I went to an event in Leeds its a competition that's held once a year once a year called Fashion Fringe. Harvey Nicols were there. I had a glass of champagne for confidence and then I went straight over to the merchandise buyer. I was wearing all my own clothes because you have to be a walking advertisement. He loved what I was wearing and said that he could see my clothes on the second floor of Harvey Nicols in Knightsbridge – music to my ears. I followed this up, they loved my work, and they thought that I had some great pieces, some key pieces, but the problem was that I don’t manufacture enough. They buy mass productions they asked me to get in touch once I had a factory. But to get a factory you need to know what you are going to sell it’s a catch twenty-two. I am now in contact with a factory in London and one in India but again; you need the orders in, to do that. Sometimes I feel as though I’m in a circular pool swimming round and round.
I sell work on line but I think people are still nervous about buying online. The big sites like Amazon hugely successful okay, that’s books not clothes, but the big department stores Harvey Nics, Harrods and Selfridges because they are well known people feel safe buying there.
People that have viewed my site and like my work have actually contacted me and travelled to see my designs. I had a client from the Black Isle who would drive down for fittings and another from North Africa who would fly over for fittings its very extravagant but that’s they way they wanted to do, they wanted made to measure versions. They really do get star treatment when they come for made to measures or when I go to them. There are a number of fittings where we discuss and collaborate over the design.
Can you describe an average day?
No I can’t.
I don’t have an average day. With fashion its seasonal, in a sense yes, you do your Autumn Winter and it takes six months from start to finish from an idea in your head to sorting fabrics, to doing scrap books and developing into patterns, because I do all the patterns, they are all original and from there I do mock up garments. So all of that and then trying it on and then taking if off and changing the pattern and trying it on, you know you can only design so much on two dimensional on a piece of paper but once you start working with the mannequin or a model the designs just really start to develop and so its a long process but your high points are January, February, August and September if you are exhibiting.

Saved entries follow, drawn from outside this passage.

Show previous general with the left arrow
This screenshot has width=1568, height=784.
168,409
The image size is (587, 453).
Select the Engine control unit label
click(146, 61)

Is easy to establish a work life balance?
Well it used to be 12 hour days, seven day weeks but its not really clever to do that because you are there and you are probably burning an awful lot of energy worrying rather than being productive. So my partner would drag me away and sit me down and say this is not good.
It is vital that you have support from friends and family, it sounds corny but it’s so true. Just having that mental and emotional support can really take you forward and keep you going because you will have your down days. Especially being up here in the North East of Scotland, you know the north of Scotland, never mind the north of England. There is not an established fashion or textile industry up here at all. Professionally, I’m almost on my own.

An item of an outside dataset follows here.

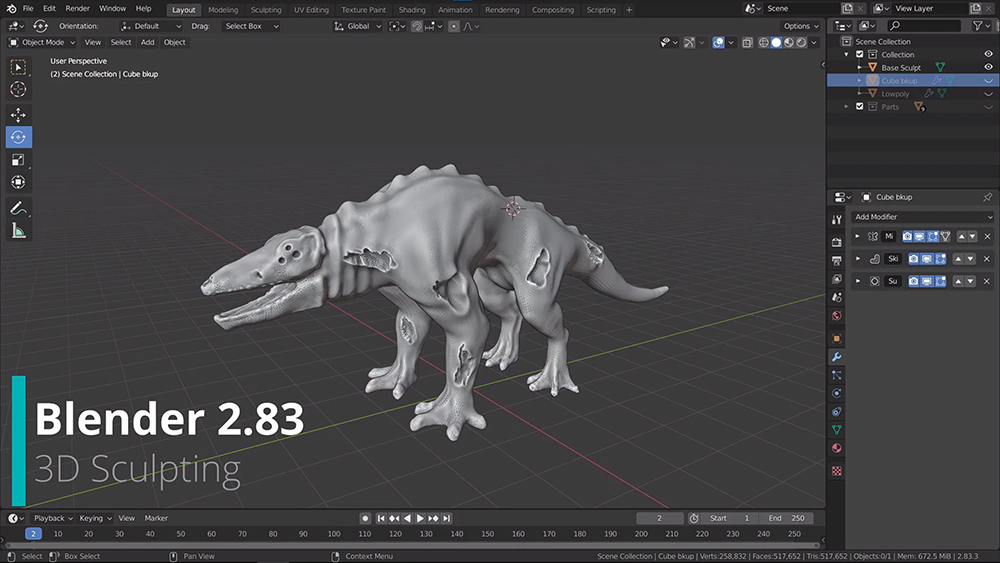Open the Render menu
Viewport: 1000px width, 563px height.
click(77, 8)
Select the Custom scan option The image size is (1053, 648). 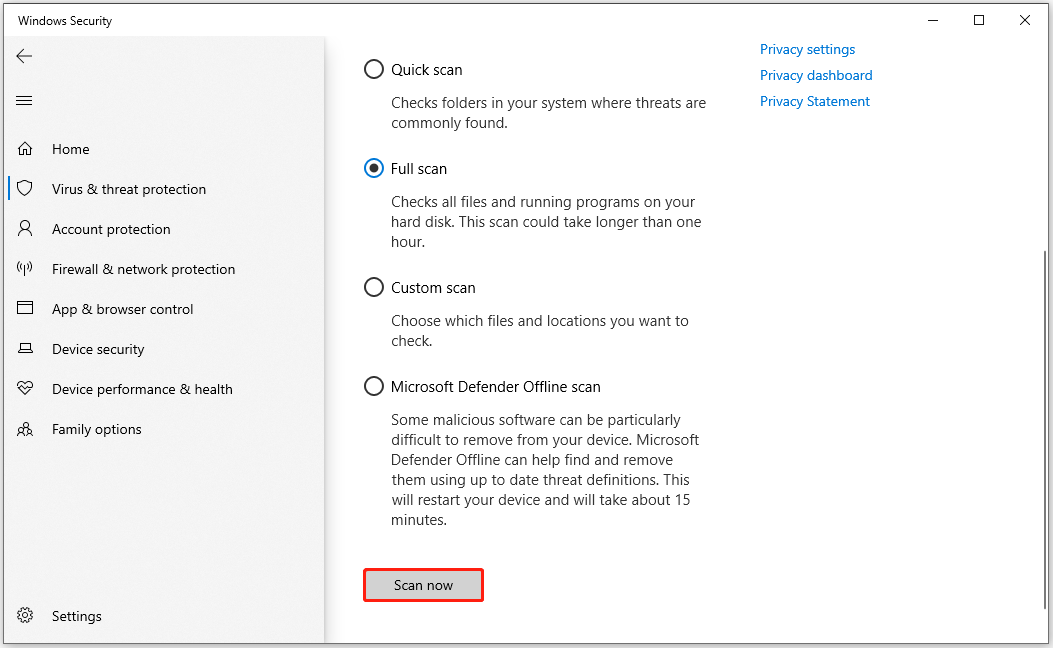pyautogui.click(x=373, y=287)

If you could do it all again, would you?
You know half of me would say I would be a lawyer or something like that but the other half of me says its in my blood, its my life. It always has been, despite the days you know, when I really hate it and wonder why can’t be normal. My partner really admires me because he has just never seen anyone with so much drive and determination. I think because its in my blood and you can’t change that, its you, its your building blocks, so you have to embrace who you are. This business may work, it may not, it could fail tomorrow but, at least I have done it and I am proud of the work that I have done and proud of my collections. You’ve got to try things its not going to kill you.